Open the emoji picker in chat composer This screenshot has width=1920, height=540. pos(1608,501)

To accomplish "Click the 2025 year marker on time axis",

==

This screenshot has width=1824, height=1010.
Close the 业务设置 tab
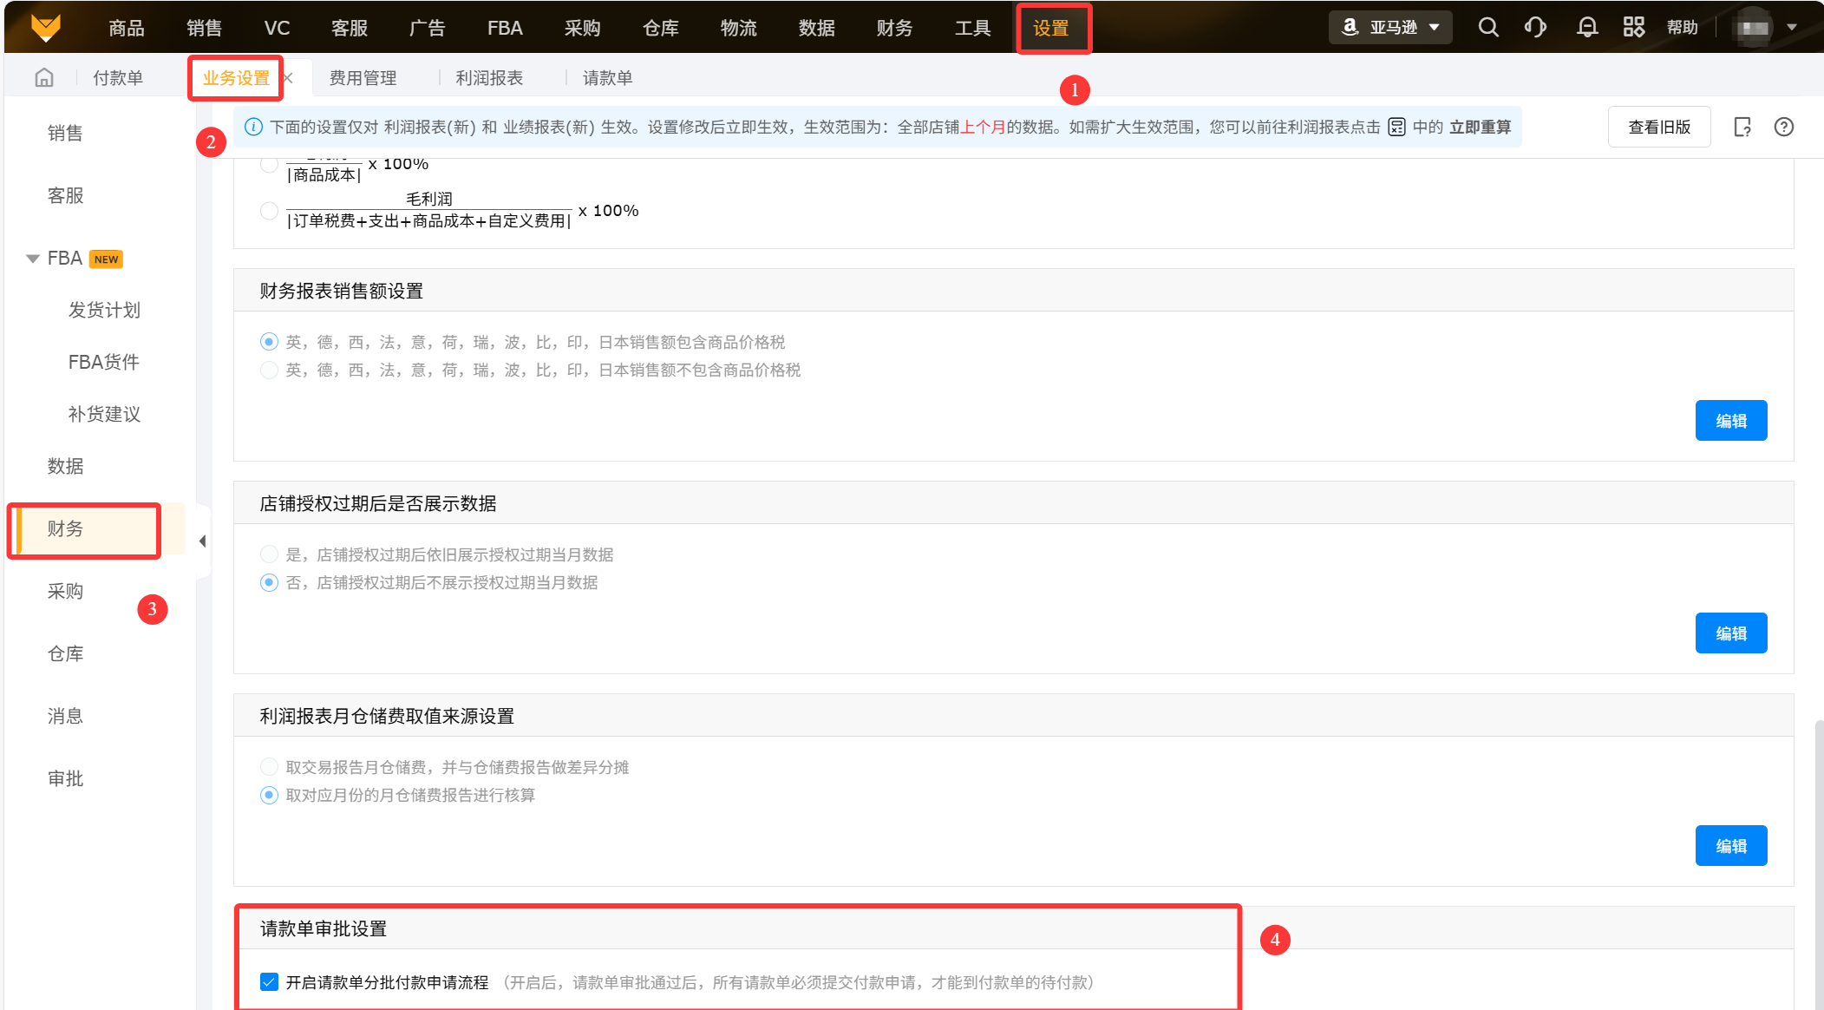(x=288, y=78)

# Task statement
Going down the listing above, begin printing at the line with "Open the emoji" and finish with the line with "the 2025 year", exactly as they appear.

# Answer to the exercise
Open the emoji picker in chat composer This screenshot has width=1920, height=540. pos(1608,501)

To accomplish "Click the 2025 year marker on time axis",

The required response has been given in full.